--- Excerpt provided ---
Medical consultations via TV or the Internet will be available for citizens in rural areas, after the National Assembly yesterday approved a bill making telemedicine practices legal. The bill is expected to take effect sometime next year.

Previously, only telemedicine consultations between doctors and medical experts were allowed. With this revision doctor-patient consultations through TV, the Web or smartphones will be legal.

The Ministry of Health and Welfare estimates that with this revision, around 4.5 million people will benefit from telemedicine consultations. This includes residents in remote or rural areas, the disabled, military personnel and prisoners. Telemedicine consultations will save around 430 billion won ($382.8 million), per year the ministry added.

But doctors are opposing the bill, saying that telemedicine practices might not be safe and will ultimately lead to the collapse of the present hospital system.

“Although we agree in theory that telemedicine will be beneficial, we are opposed to telemedicine consultations between doctors and patients,” said the Korean Medical Association yesterday in a press release. The KMA is the largest doctors’ group in Korea.

The association also said that telemedicine practices need to be thoroughly re-evaluated and that related pilot projects must be conducted before passing the bill. It warned that “If the government ignores the advice of medical experts and patients’ safety, and if the present hospital system is compromised, the government will have to take sole responsibility.”

Kim Joo-han, a Seoul National University professor in charge of SNU hospital’s pilot programs for telemedicine practices, said that because the bill is limited to residents of rural areas, the effect will be minimal because rural deliveries of medicine will still be expensive.

--- Task details ---
Do these statements agree with the passage on the telemedicine bill? For each, answer yes or no and quote the words of the passage that settle it. (a) Before the revision, doctors could already consult with patients through telemedicine. (b) The Korean Medical Association is the largest doctors’ group in Korea. (c) Kim Joo-han expects the bill to have a large effect.

--- Information given ---
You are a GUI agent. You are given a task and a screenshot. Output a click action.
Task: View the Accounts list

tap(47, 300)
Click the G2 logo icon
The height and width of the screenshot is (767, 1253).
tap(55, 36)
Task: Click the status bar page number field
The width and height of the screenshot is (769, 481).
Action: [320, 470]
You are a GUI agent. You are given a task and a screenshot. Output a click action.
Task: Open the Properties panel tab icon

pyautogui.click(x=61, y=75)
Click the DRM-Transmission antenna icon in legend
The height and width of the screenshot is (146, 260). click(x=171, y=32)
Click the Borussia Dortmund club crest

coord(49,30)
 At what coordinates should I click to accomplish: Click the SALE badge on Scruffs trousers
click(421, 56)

---

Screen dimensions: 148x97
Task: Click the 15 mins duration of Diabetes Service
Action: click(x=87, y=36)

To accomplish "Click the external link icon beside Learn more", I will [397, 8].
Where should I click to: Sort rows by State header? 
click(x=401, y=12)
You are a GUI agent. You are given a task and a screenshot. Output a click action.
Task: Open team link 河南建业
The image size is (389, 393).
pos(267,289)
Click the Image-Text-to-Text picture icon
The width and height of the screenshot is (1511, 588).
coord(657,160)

---

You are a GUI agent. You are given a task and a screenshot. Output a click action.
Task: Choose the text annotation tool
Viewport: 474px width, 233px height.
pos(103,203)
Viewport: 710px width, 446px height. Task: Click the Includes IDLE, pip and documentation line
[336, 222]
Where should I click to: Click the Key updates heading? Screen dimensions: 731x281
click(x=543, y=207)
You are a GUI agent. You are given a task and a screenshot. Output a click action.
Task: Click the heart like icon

--- Exercise response ---
(a) No: "Previously, only telemedicine consultations between doctors and medical experts were allowed."
(b) Yes: "The KMA is the largest doctors’ group in Korea."
(c) No: "the effect will be minimal because rural deliveries of medicine will still be expensive."